A Characterization of Atypical Acid-Fast Bacilli Obtained from Patients with Pulmonary Tuberculosis

HAROLD KELTZ M.D.1; ROSEMARY COLTON 1; and WILLIAM LESTER M.D., F.C.C.P.1

1 Suburban Cook County Tuberculosis Sanitarium District, Hospital-Sanitarium.

The characteristics of 25 atypical and 11 typical cultures, obtained from 36 patients with pulmonary tuberculosis, were studied in terms of: 1) Colonial and cellular morphology; 2) Rate of growth in liquid medium; 3) Drug sensitivity; 4) Oxidation-reduction of dyes, catalase reaction, and neutral red tests; 5) Guinea pig virulence; and 6) The characteristics of the clinical disease encountered in these cases.

We were able to classify the atypical organisms as follows: Group I, consisting of 12 cultures which produced typical colonies and developed lemon-yellow pigmentation on exposure to light (photochromogenic); Group II, comprising three cultures which produced confluent growth with little tendency to form discrete colonies and showed no pigmentation; and Group III, consisting of 10 cultures which produced yellow-orange colonies in the dark (skotochromogenic). In general, the atypical organisms showed a rapid rate of initial growth in liquid Dubos medium, complete or partial reduction of the oxidation-reduction dyes, highly positive catalase reactions, and negative neutral red tests. Guinea pig inoculation revealed that Group I and II strains were virulent. The Group III organisms, however, were uniformly much less virulent. The atypical cultures were not markedly different from the typical strains in their sensitivity to streptomycin, PAS and isoniazid.

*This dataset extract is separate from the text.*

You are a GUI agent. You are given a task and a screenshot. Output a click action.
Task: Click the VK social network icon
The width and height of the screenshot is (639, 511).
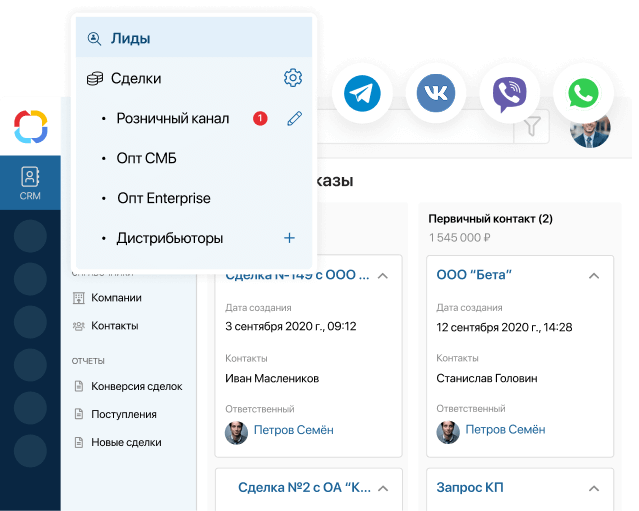click(435, 94)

Review of the clinical records of the 25 patients from whom the atypical cultures were isolated, suggested certain correlations. The 15 infected with Group I and II strains all had significant pulmonary disease, clinically indistinguishable from tuberculosis caused by typical organisms, and at no time in their clinical course were cultures of typical organisms obtained. These 15 patients responded more slowly to chemotherapy than did those infected with typical strains. The 10 Group III strains all were isolated from patients with long-standing pulmonary tuberculosis who had responded satisfactorily to chemotherapy and from whom typical organisms had been recovered in sputum cultures obtained during the earlier phases of their disease. The Group III strains did not cause progressive disease in any patient. Furthermore, recovery of. Group III strains was rarely followed at a later time by the isolation of typical cultures from the same patient.